-------- RECORDS TO USE --------

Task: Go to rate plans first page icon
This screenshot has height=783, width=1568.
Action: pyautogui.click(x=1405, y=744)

--------
-------- RECORDS TO USE --------

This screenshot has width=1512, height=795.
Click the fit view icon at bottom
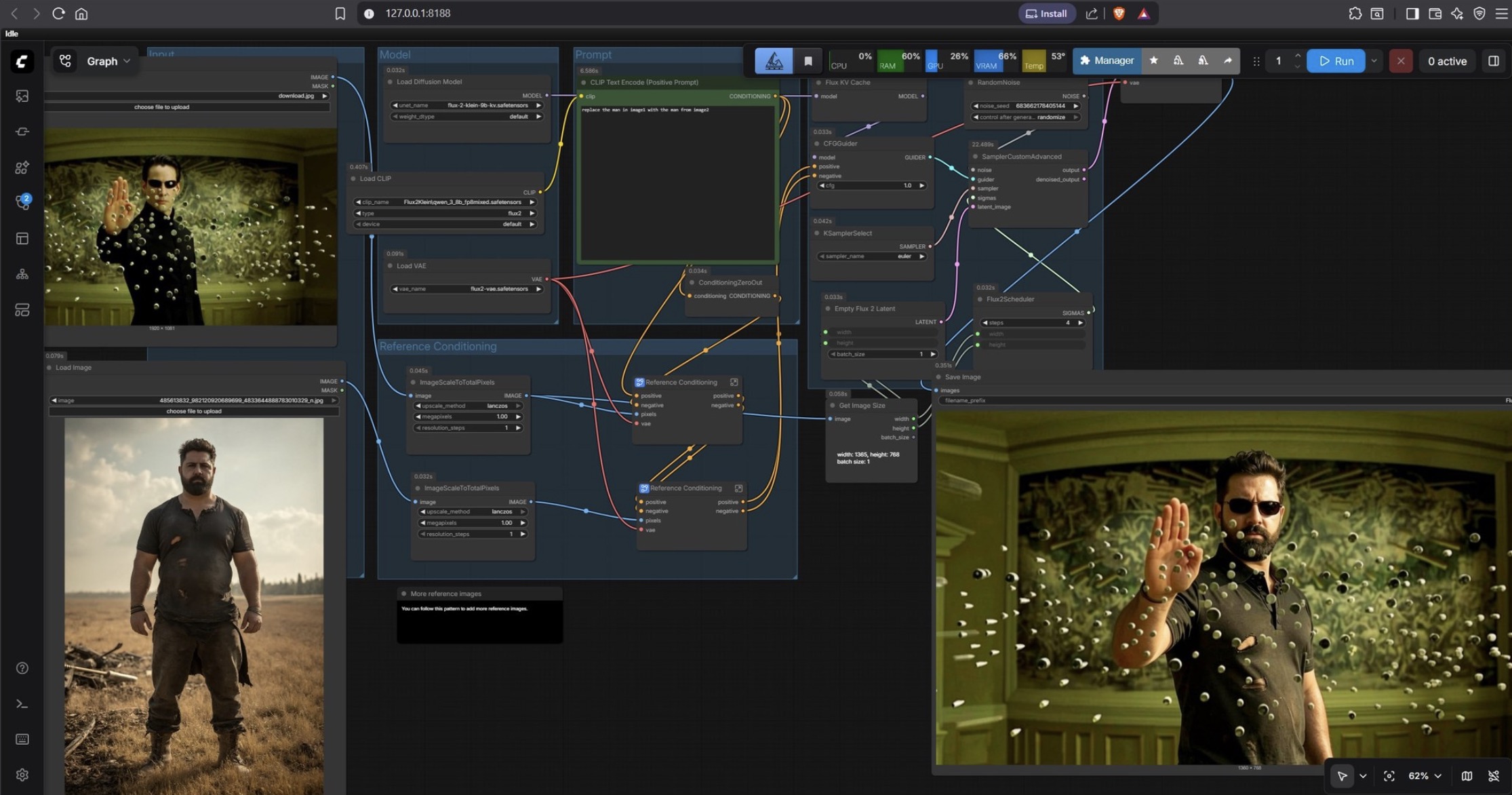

--------

PROBLEM STATEMENT: Beginning with the line that has "This screenshot has width=1512, height=795." and ending with the line that has "Click the fit view icon at bottom", set down the lines above exactly and include no others.

THE COMPLETED TASK:
This screenshot has width=1512, height=795.
Click the fit view icon at bottom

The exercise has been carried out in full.